LIMITATIONS IN THE USE OF SERUM PROSTATE SPECIFIC ANTIGEN LEVELS TO MONITOR PATIENTS AFTER TREATMENT FOR PROSTATE CANCER

Abstract

We reviewed the literature to help clarify the benefits and/or hazards associated with monitoring serum prostate specific antigen (PSA) after treatment with surgery or radiation therapy (RT) for nonmetastatic prostate cancer. A search was performed for 1990 to 2004 using the MEDLINE database, CancerLit database and reference lists of relevant studies to obtain articles addressing the use of serum PSA to follow patients after treatment for prostate cancer.
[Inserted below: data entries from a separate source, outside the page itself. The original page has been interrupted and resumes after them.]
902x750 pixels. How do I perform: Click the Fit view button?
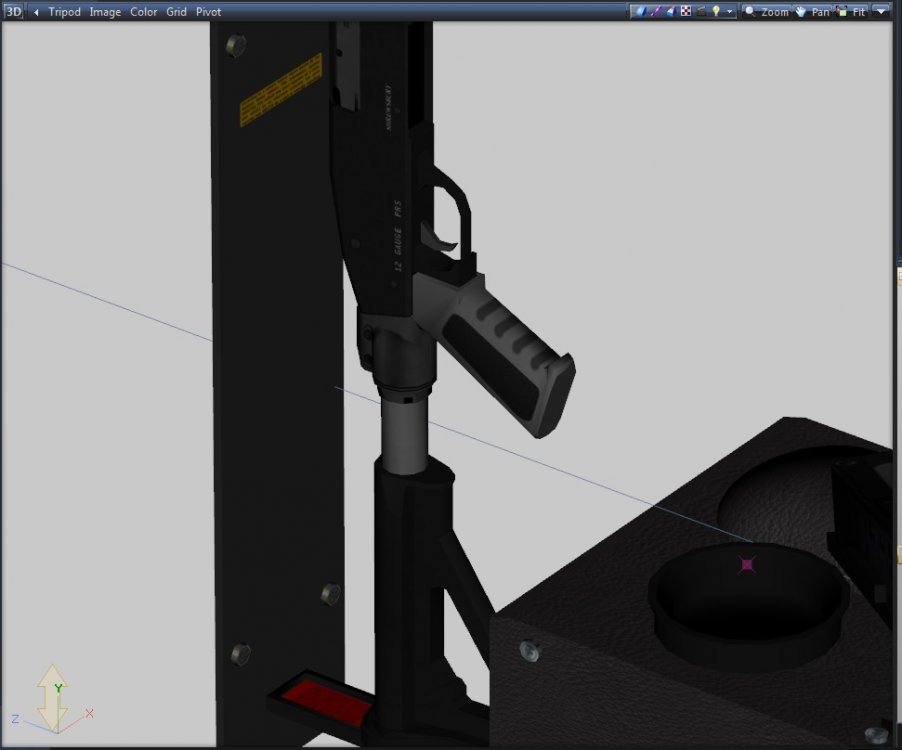851,12
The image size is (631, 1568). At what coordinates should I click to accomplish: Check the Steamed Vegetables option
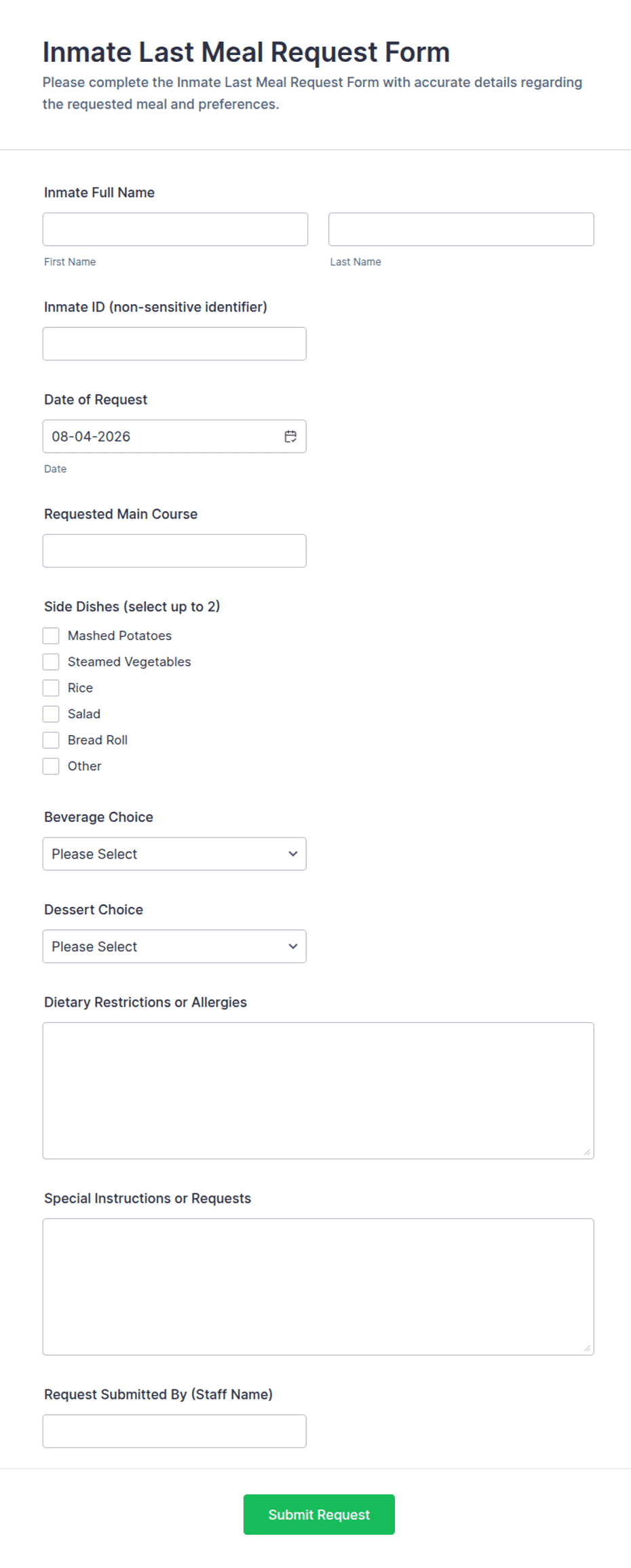(51, 662)
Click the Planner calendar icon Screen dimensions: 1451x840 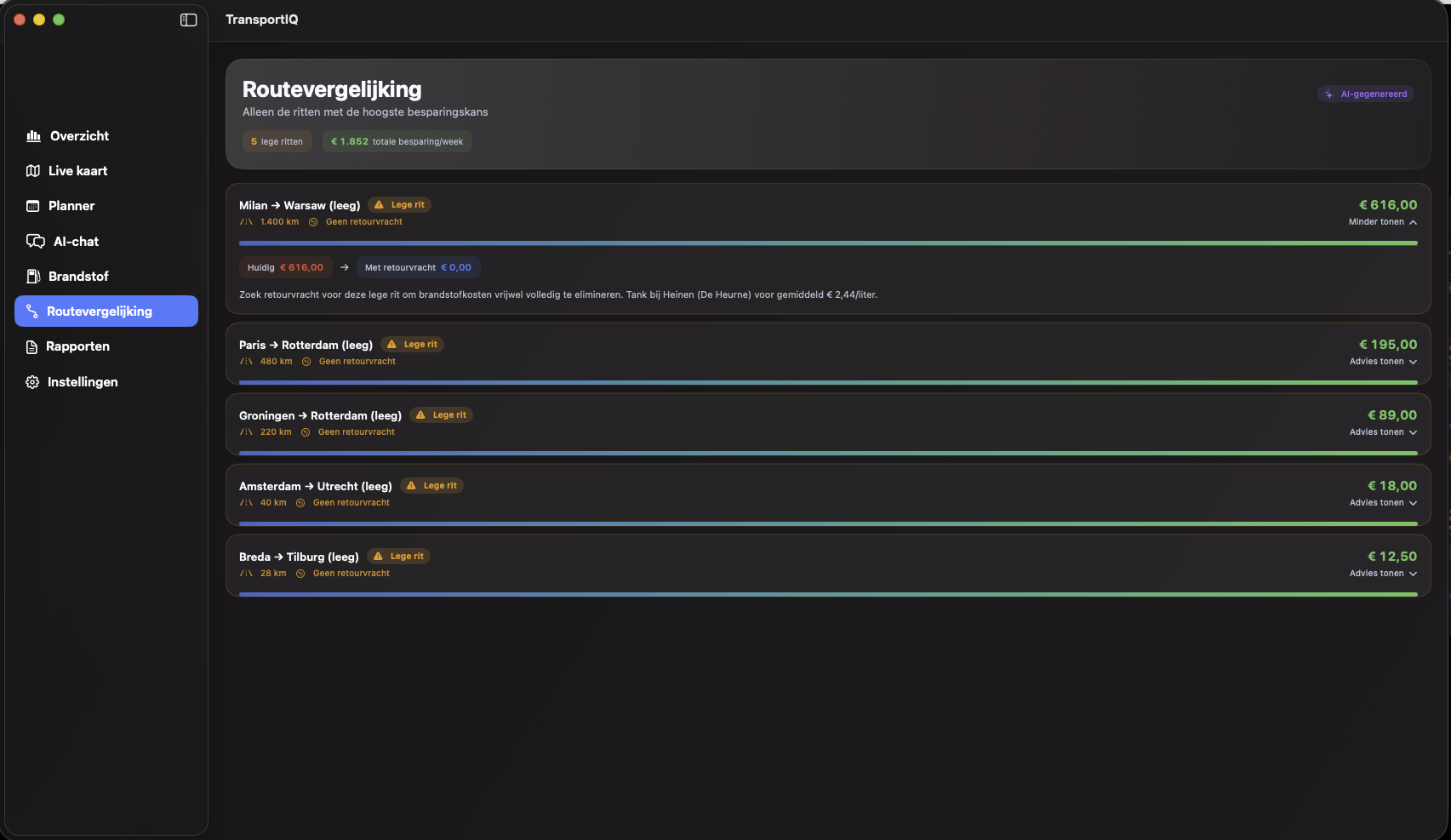click(x=33, y=206)
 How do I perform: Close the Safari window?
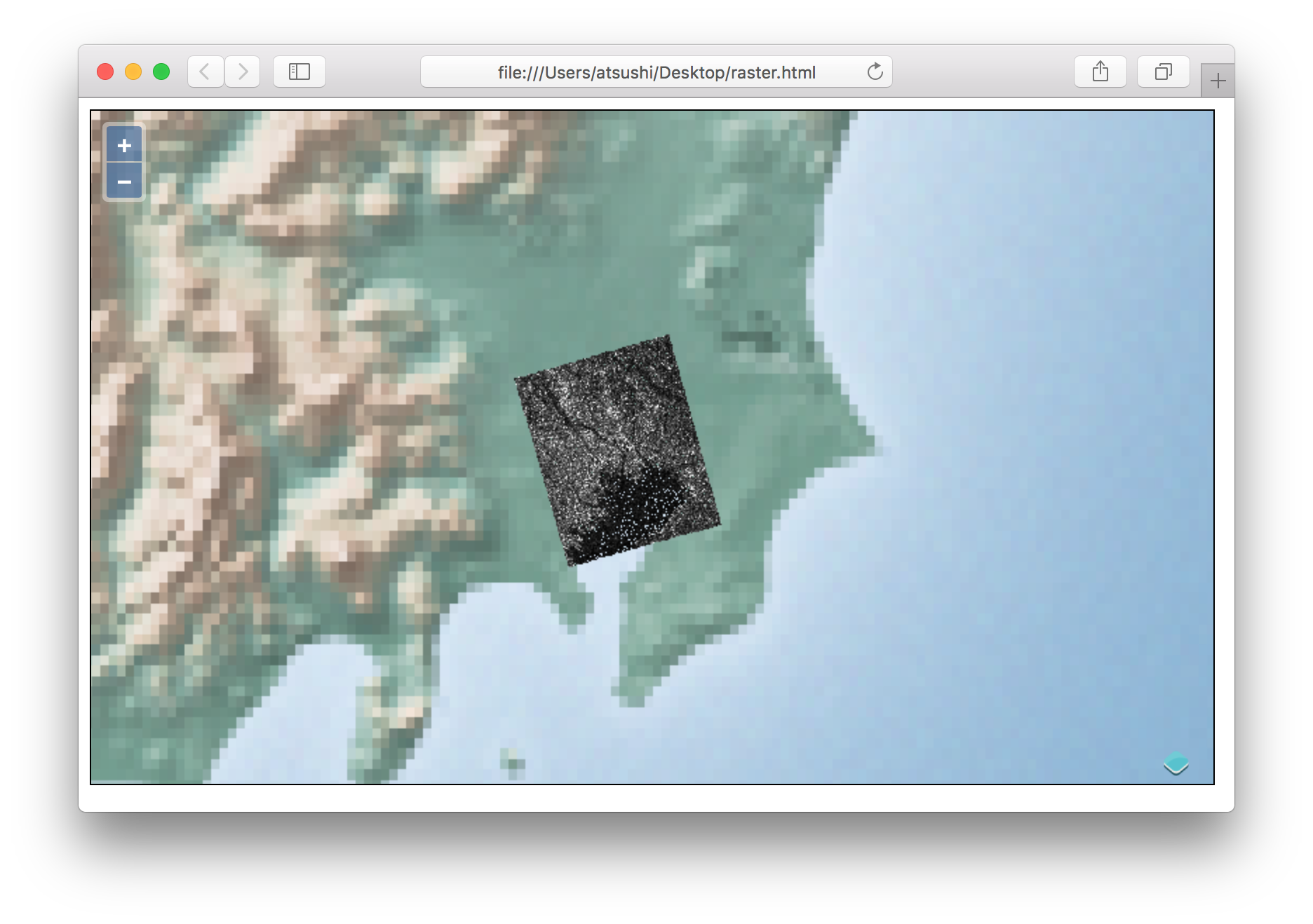(105, 72)
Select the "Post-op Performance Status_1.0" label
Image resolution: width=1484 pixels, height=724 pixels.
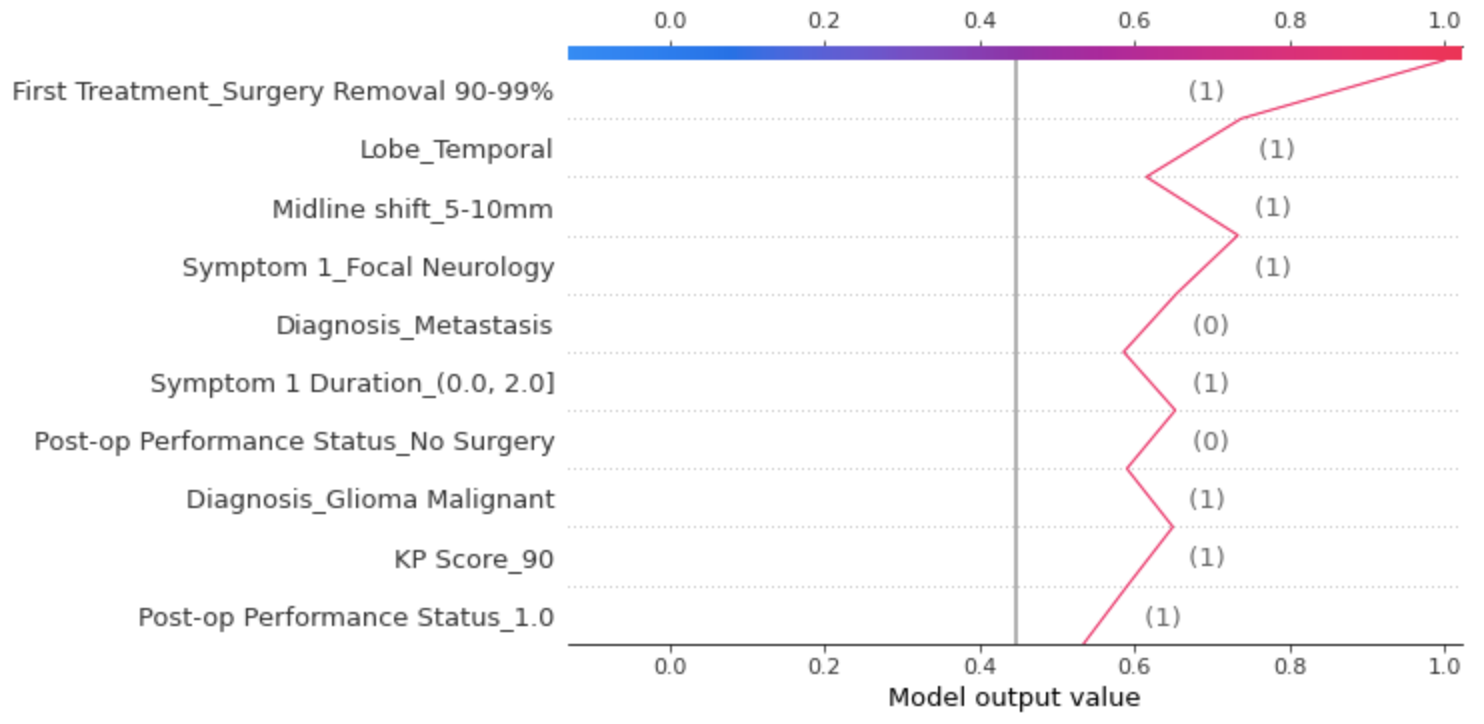346,617
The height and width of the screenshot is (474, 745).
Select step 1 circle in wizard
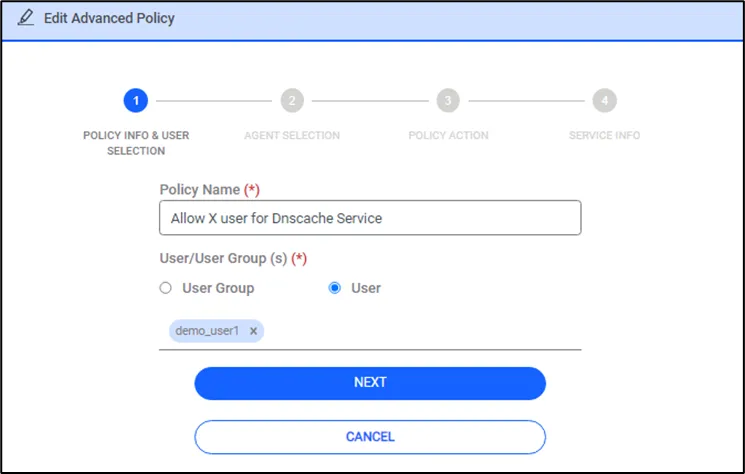(136, 101)
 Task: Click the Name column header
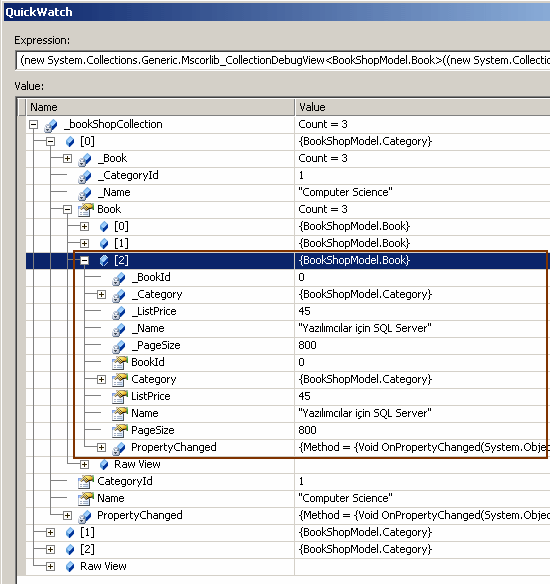pyautogui.click(x=160, y=107)
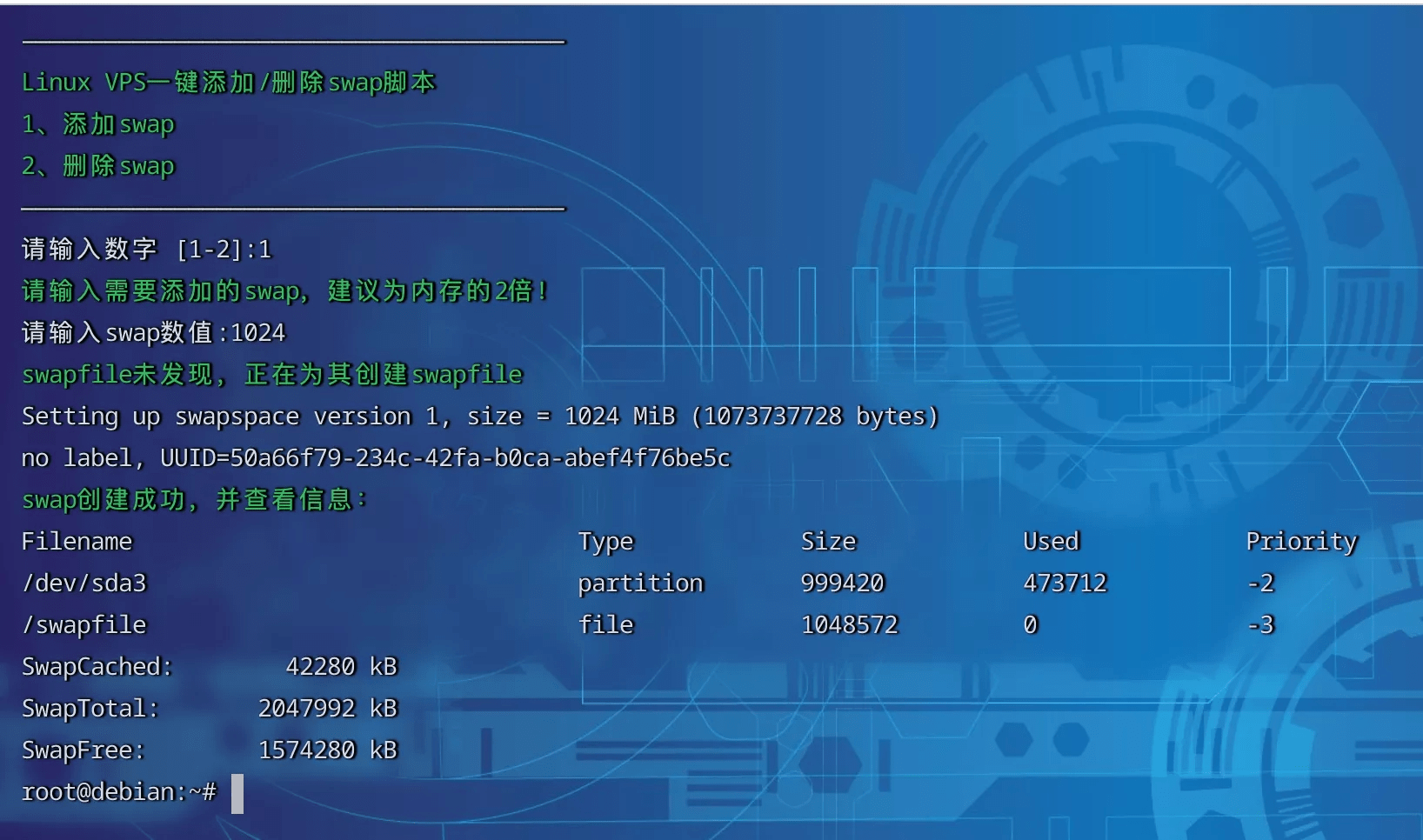Click the SwapCached 42280 kB value
Screen dimensions: 1423x840
342,667
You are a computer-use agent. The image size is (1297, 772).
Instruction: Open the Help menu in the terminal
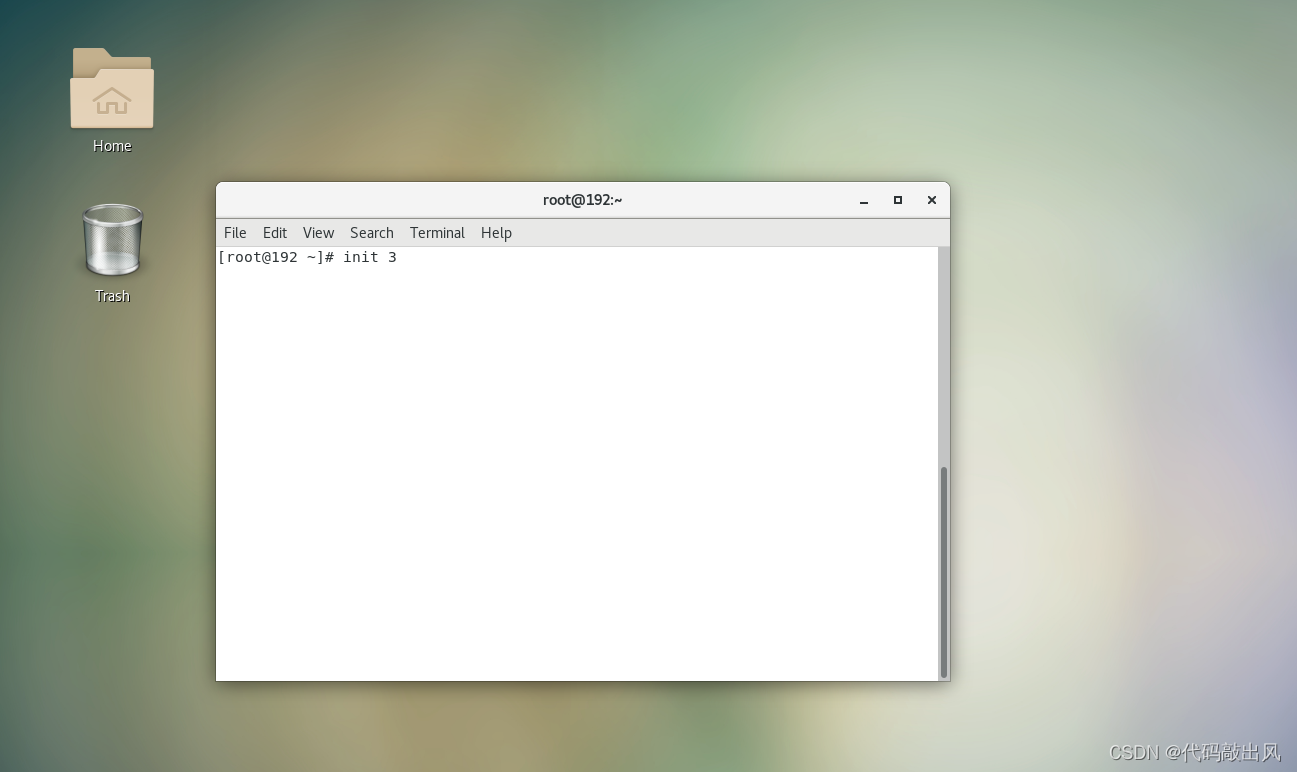[496, 232]
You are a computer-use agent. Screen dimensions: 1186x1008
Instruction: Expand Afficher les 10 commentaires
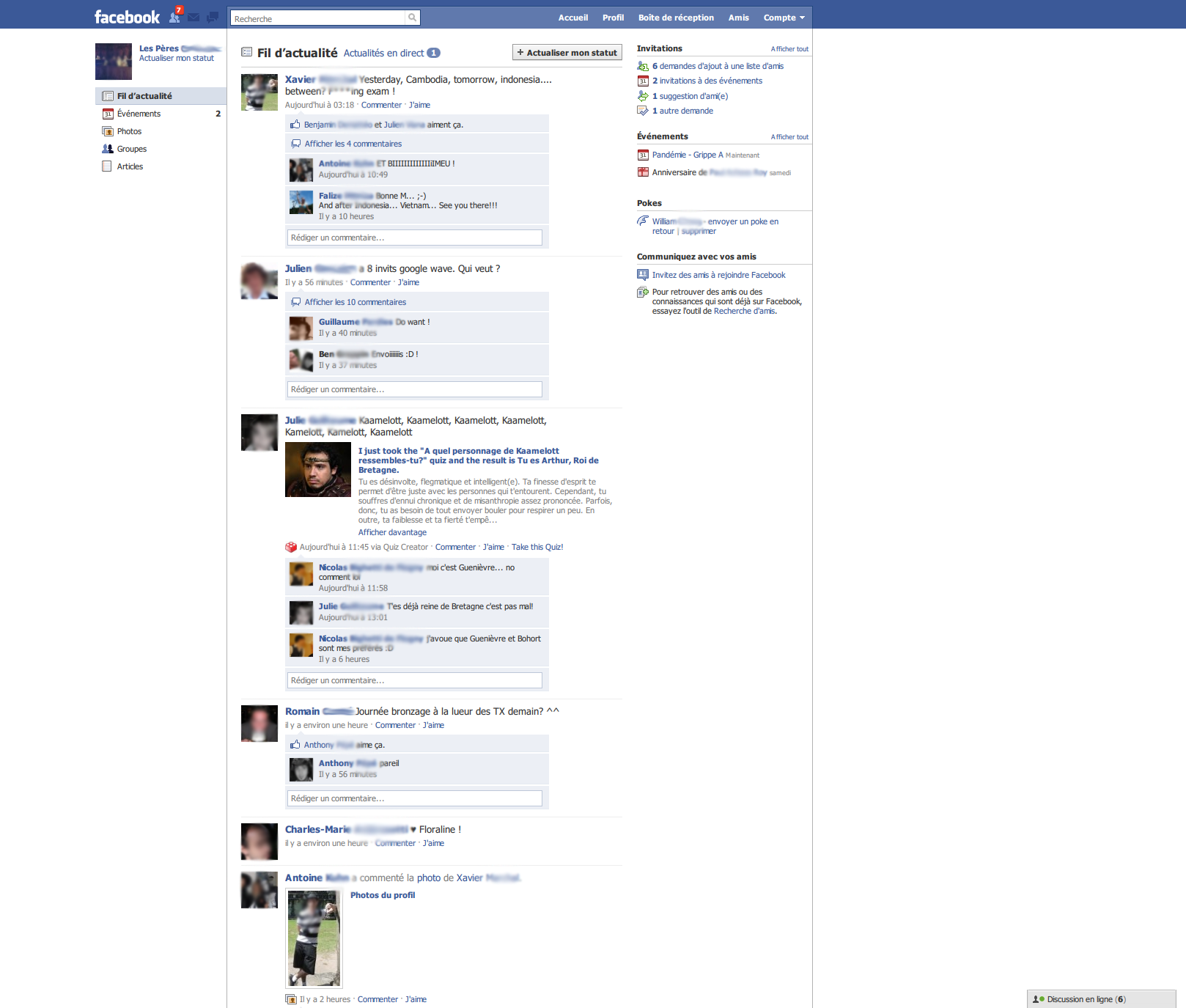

Studies were reviewed to determine 1) if serial PSA monitoring provides an early and accurate surrogate assessment of cancer cure or treatment failure, 2) if any pattern in the PSA profile after treatment provides conclusive evidence of early local vs systemic failure, 3) the magnitude of the lead time to clinical failure that serial PSA monitoring may provide and 4) if the early identification of biochemical failure (BF) with earlier intervention improves outcome. Although a lower PSA nadir after treatment with RT has been associated with cancer cure, 5% to 25% of patients ultimately have failure (beyond 5 years) even with the most optimal biochemical response. The most appropriate BF definitions to use after treatment for prostate cancer with RT remains controversial due to substantial differences in their accuracy, sensitivity, specificity and positive predictive value for clinical outcome. No pattern of PSA kinetics after treatment has conclusively been associated with a specific recurrence site. Biochemical failure definitions in patients treated with RT appear to provide a 6 to 18 month lead time to clinical failure but there are only limited published data to suggest that early intervention of any type (androgen deprivation, RT, surgery, etc) impacts survival. The overall benefit of monitoring serum PSA after treatment for prostate cancer remains controversial. Considering the potential dangers associated with incorrectly assuming the efficacy of new forms of treatment, the toxicity of administering salvage therapies of uncertain efficacy after BF has been identified and the anxiety associated with tracking posttreatment serum PSA, additional studies must be done to determine the appropriate use of this marker in properly treating patients after therapy.